- _Text_
- - -

Surging Dollar Squeezes Corporate Earnings Across Sectors

  • Creator
    Topic
  • #197441 Reply
    Christian Harris
    Participant

      The US dollar’s ascent over the past six months has cast a shadow over corporate earnings, with a wide range of companies reporting significant challenges due to unfavourable currency exchange rates.

      This trend is particularly pronounced among multinational corporations with substantial international revenue streams.

      Tech giants have been notably affected by the strengthening dollar.

      Apple, which derived approximately 58% of its total revenue from international markets in the latest quarter, has signalled ongoing currency-related difficulties.

      Similarly, other members of the “Magnificent Seven,” including Microsoft and Meta, reported that around 50% or more of their 2024 sales originated from overseas markets.

      Amazon, despite having a lower international sales percentage at 23%, faced an unexpected $900 million foreign exchange headwind in Q4 2024.

      This led the e-commerce behemoth to project its slowest quarterly revenue growth on record, with an estimated $2.1 billion adverse impact from currency fluctuations in Q1 2025.

      The impact extends beyond the tech sector.

      Consumer brands like McDonald’s have warned investors about the potential negative effects on their 2025 earnings per share due to currency challenges.

      Coca-Cola has also factored in a 6% currency impact on its comparable EPS growth forecast.

      The dollar’s strength is primarily attributed to two factors: the election of Donald Trump and the subsequent Republican dominance, coupled with a reassessment of future Federal Reserve policies amid strong economic indicators.

- - -

- _Records shown_
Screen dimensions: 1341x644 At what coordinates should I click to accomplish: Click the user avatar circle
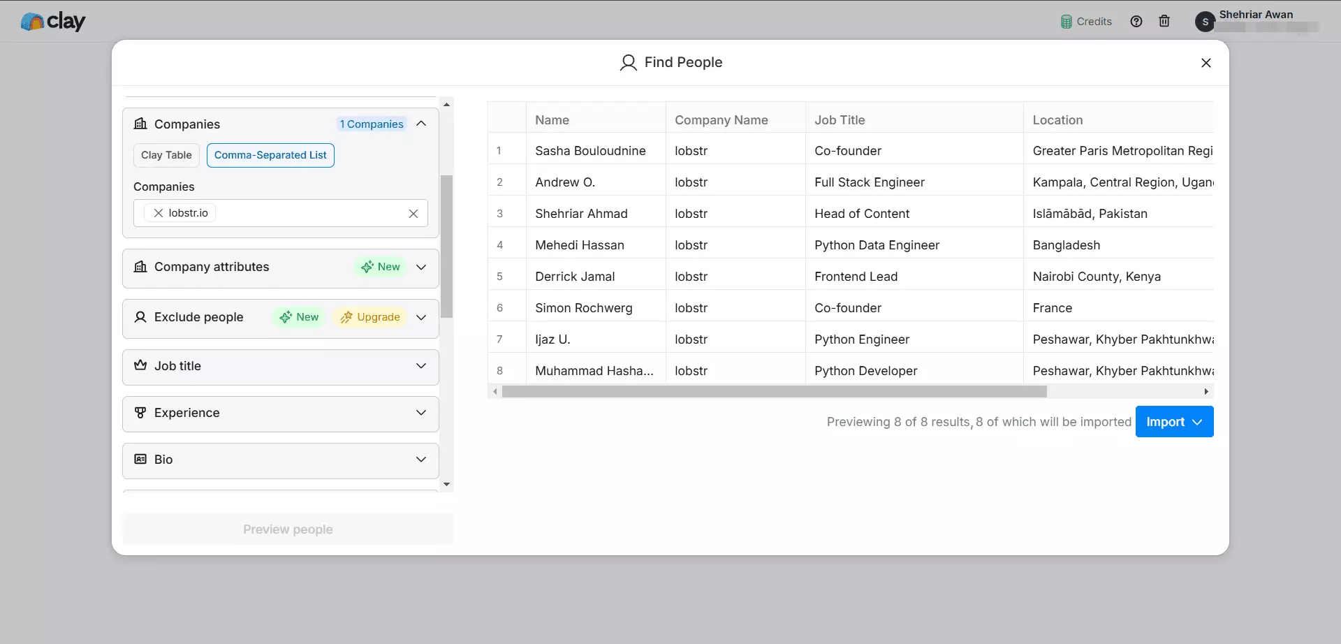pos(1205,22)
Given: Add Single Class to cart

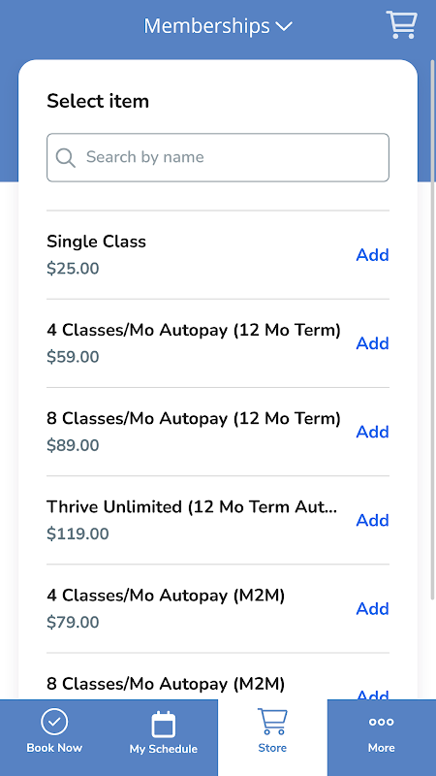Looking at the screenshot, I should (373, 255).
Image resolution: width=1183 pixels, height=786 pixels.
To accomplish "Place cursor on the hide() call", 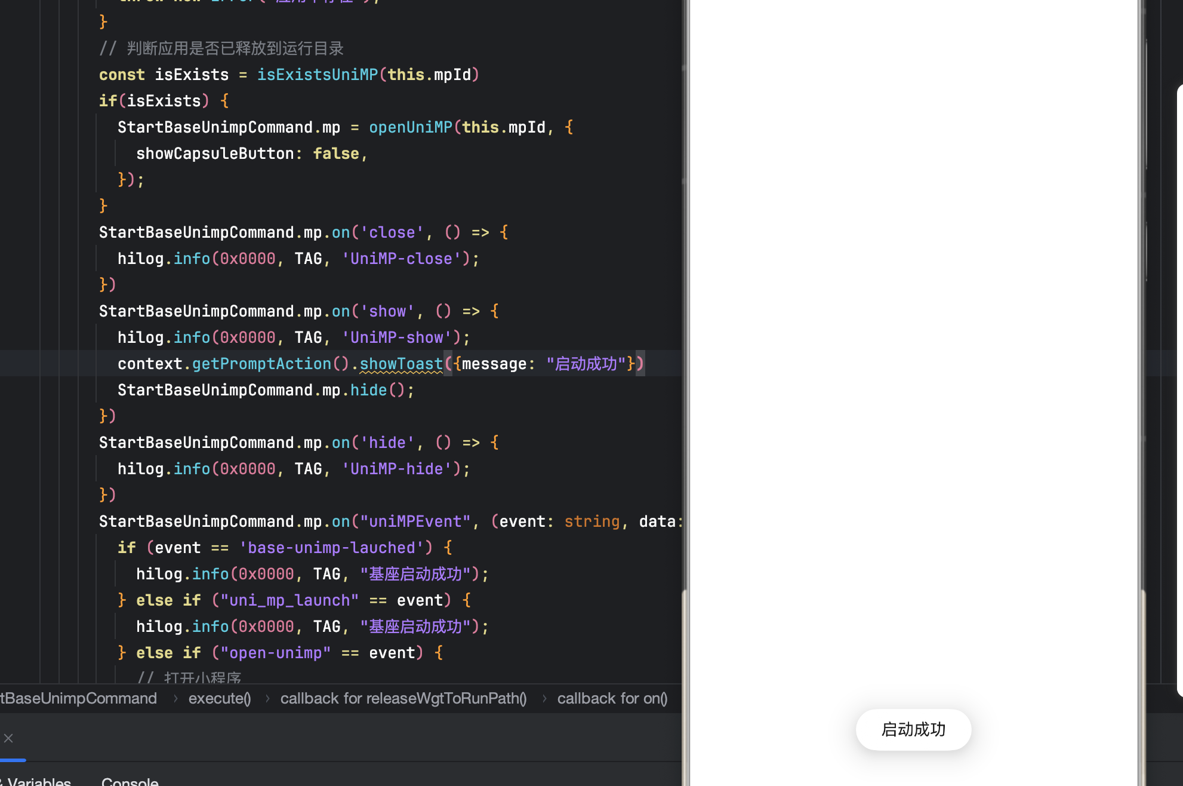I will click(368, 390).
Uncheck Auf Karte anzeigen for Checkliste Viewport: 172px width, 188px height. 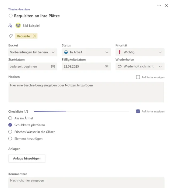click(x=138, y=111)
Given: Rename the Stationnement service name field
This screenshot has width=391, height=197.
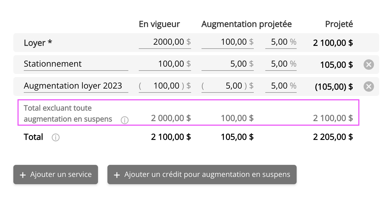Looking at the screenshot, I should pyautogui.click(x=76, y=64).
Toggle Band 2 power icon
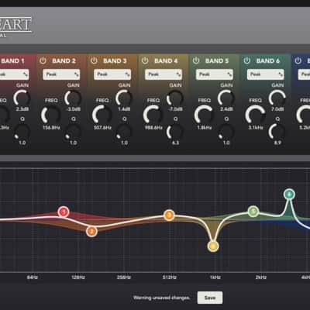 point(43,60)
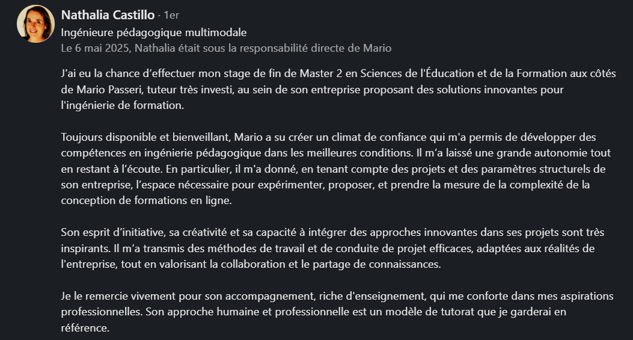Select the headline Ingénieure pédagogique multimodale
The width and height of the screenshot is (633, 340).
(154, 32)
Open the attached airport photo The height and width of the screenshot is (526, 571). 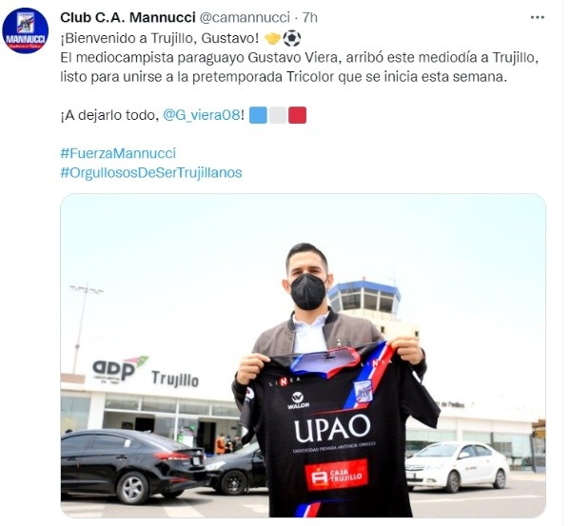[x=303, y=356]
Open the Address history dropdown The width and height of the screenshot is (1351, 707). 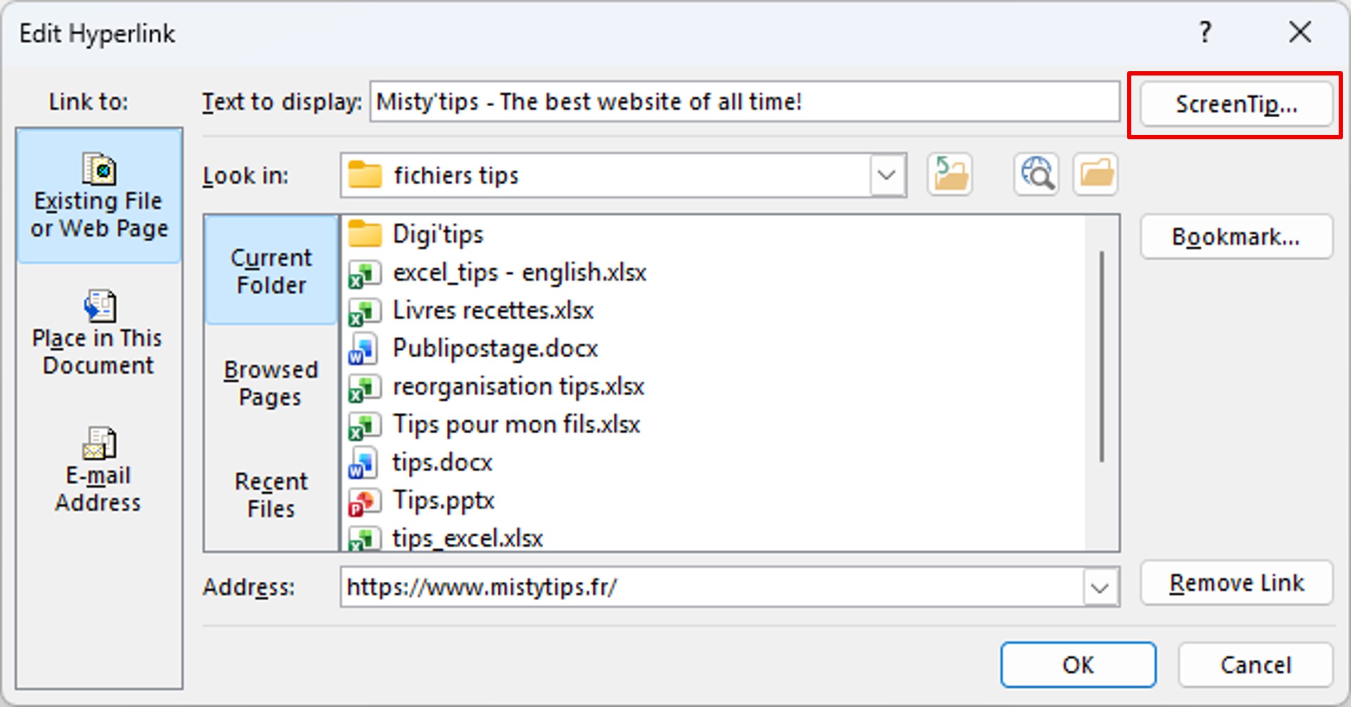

- - -

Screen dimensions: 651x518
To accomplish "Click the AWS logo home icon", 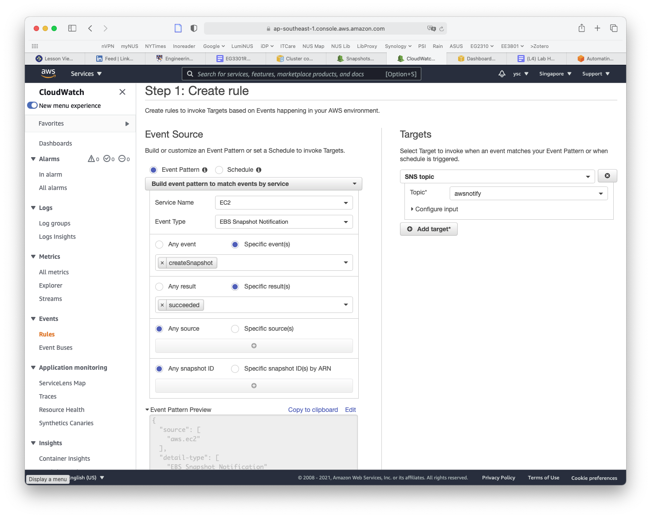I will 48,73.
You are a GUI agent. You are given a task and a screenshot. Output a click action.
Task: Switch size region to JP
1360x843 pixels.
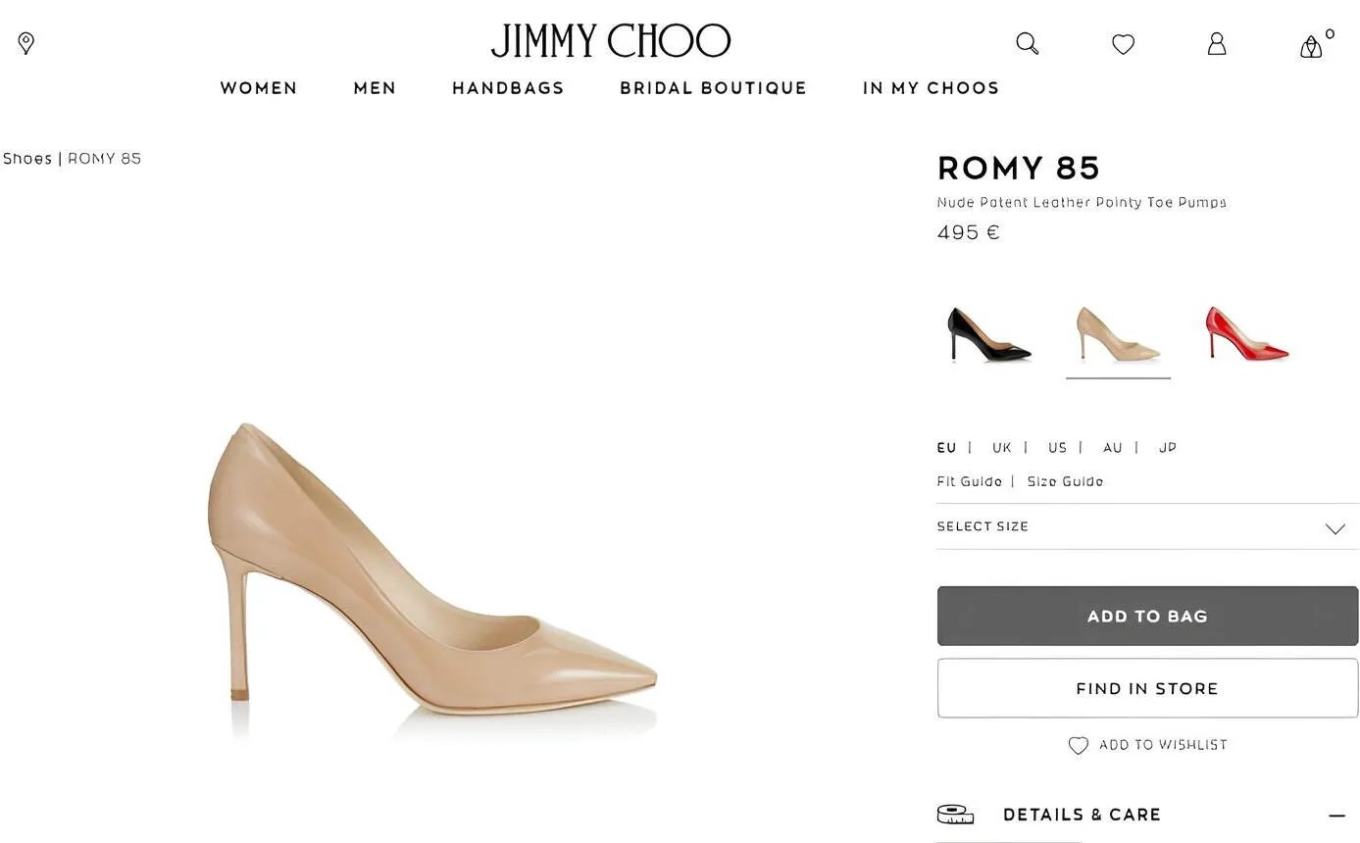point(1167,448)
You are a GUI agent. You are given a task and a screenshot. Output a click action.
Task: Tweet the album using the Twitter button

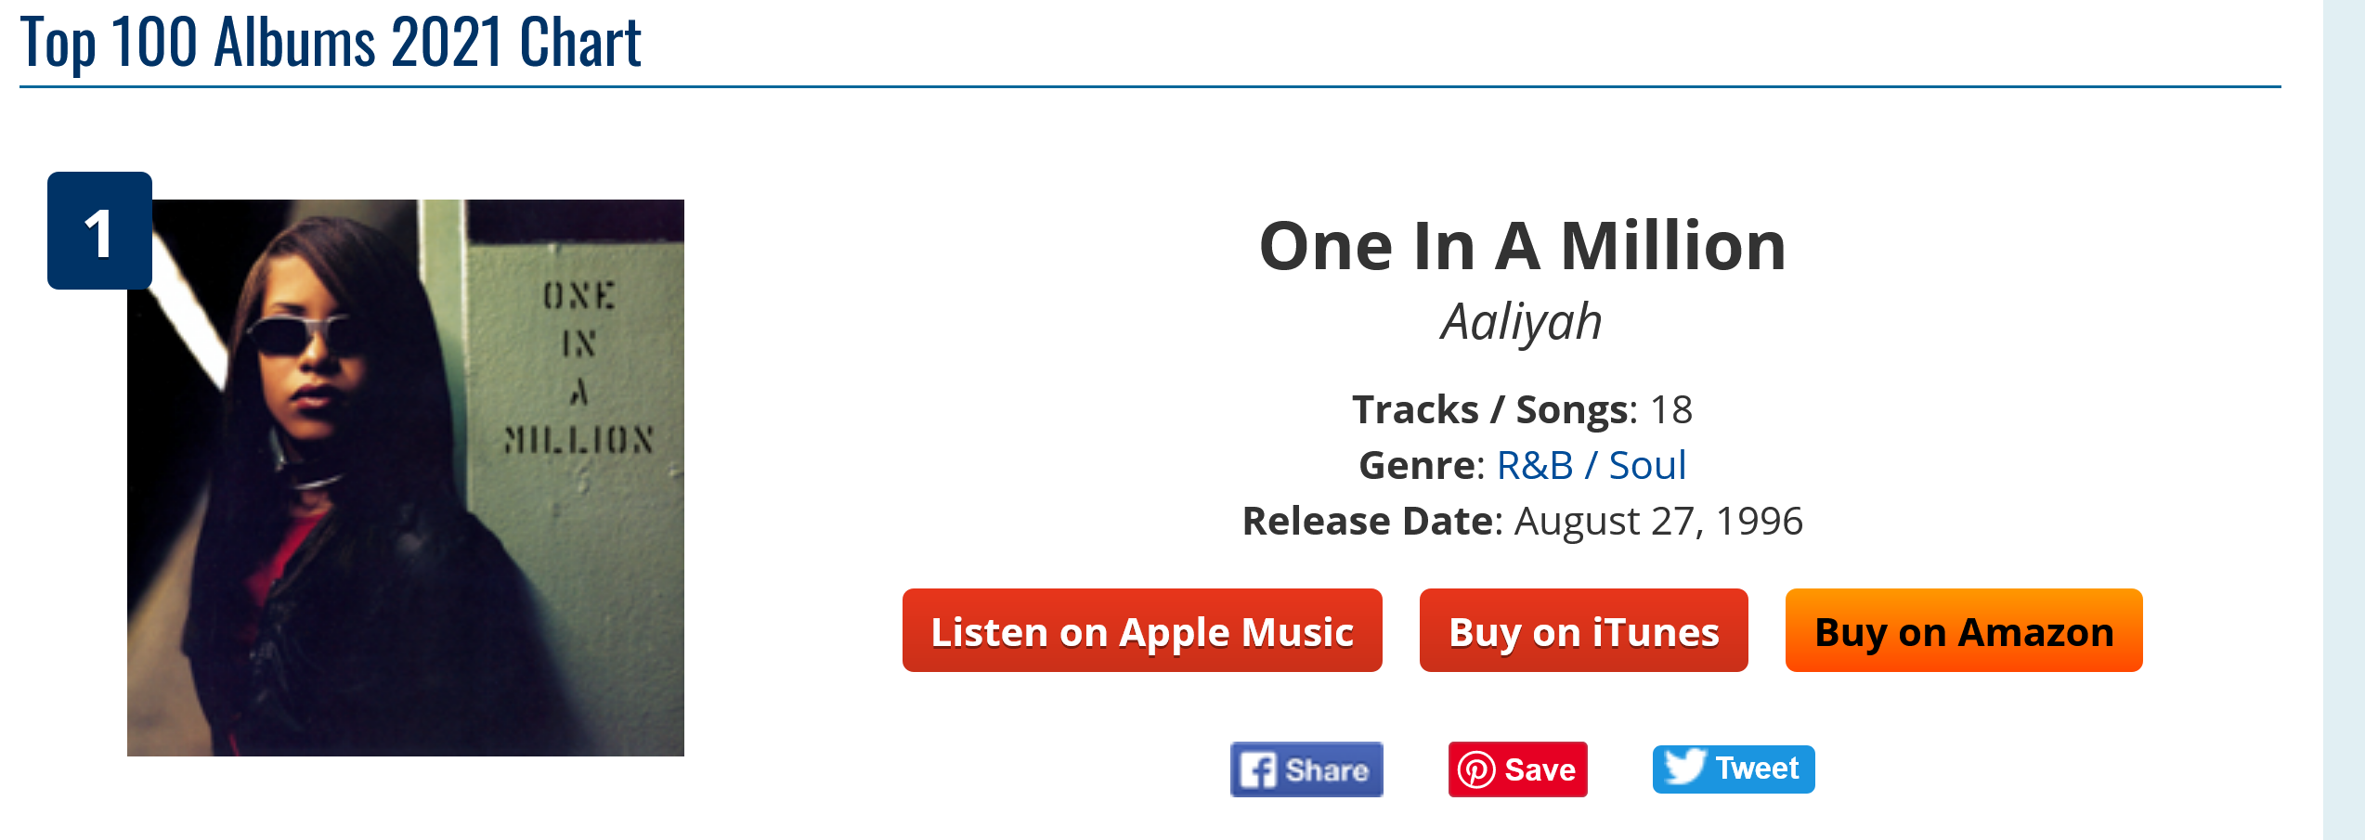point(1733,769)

- - -

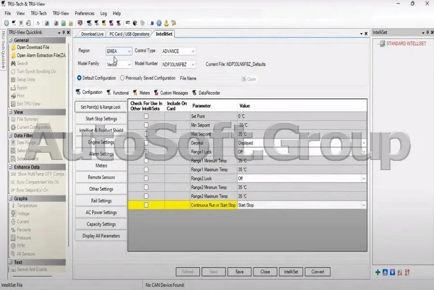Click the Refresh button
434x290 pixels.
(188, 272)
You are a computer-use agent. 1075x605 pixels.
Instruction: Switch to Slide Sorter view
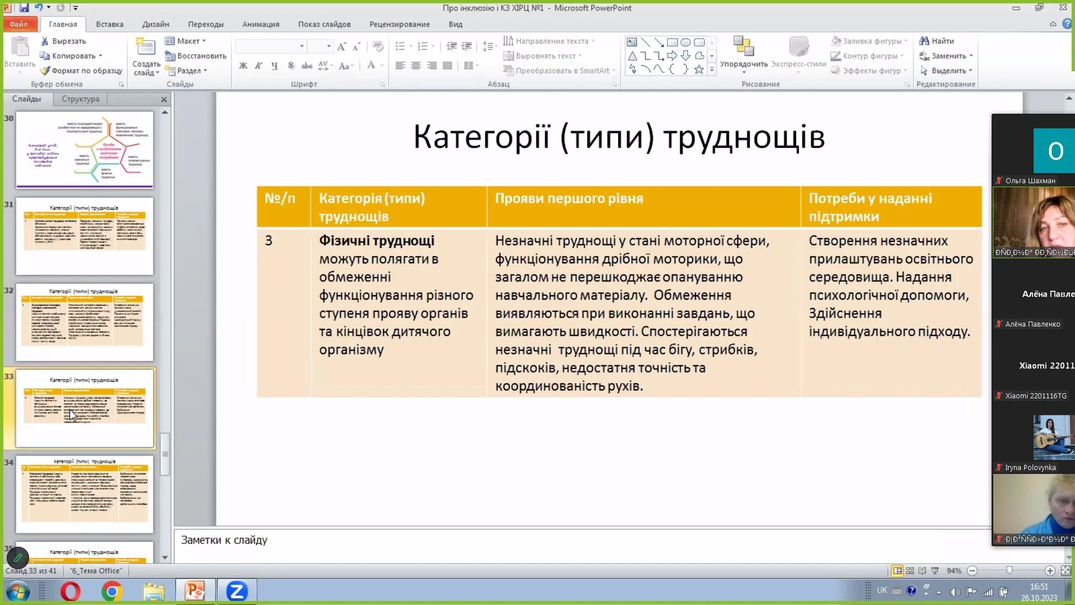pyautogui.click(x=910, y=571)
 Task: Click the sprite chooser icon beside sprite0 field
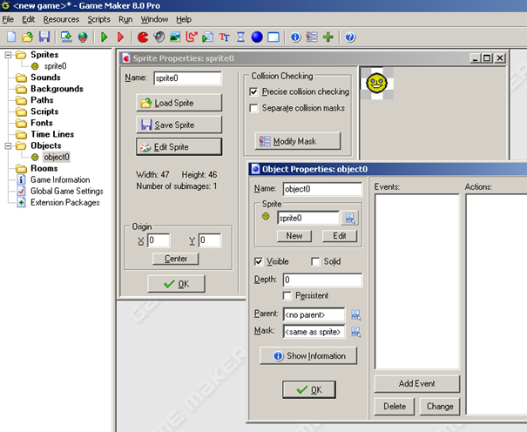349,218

- - -

- _Tasks to complete_
1. In the post about the strong dollar and corporate earnings, what currency impact has Coca-Cola built into its comparable EPS growth forecast?
2. Reproduce the passage of the post on the strong dollar and corporate earnings between "Tech giants have" and "from overseas markets.", inclusive.
3. Write the next part of the post on the strong dollar and corporate earnings, starting after its final sentence.

- _In response_
1. A 6% currency impact.

2.
Tech giants have been notably affected by the strengthening dollar.

      Apple, which derived approximately 58% of its total revenue from international markets in the latest quarter, has signalled ongoing currency-related difficulties.

      Similarly, other members of the “Magnificent Seven,” including Microsoft and Meta, reported that around 50% or more of their 2024 sales originated from overseas markets.

3.
      Since Trump’s election, the US Dollar Index has risen by approximately 4%, reaching near two-year highs in January 2025.

      This currency trend is creating a complex environment for investors.

      Morgan Stanley analyst Mike Wilson suggests that the strong dollar typically leads to increased variability in earnings per share adjustments during reporting seasons.

      This scenario often results in a wider range of performance outcomes across market indices, potentially creating opportunities for selective stock picking.

      As companies navigate these currency headwinds, investors are closely monitoring how effectively businesses can mitigate these challenges.

      The ability to manage foreign exchange risks may become a key differentiator in corporate performance, particularly for those with significant exposure to international markets.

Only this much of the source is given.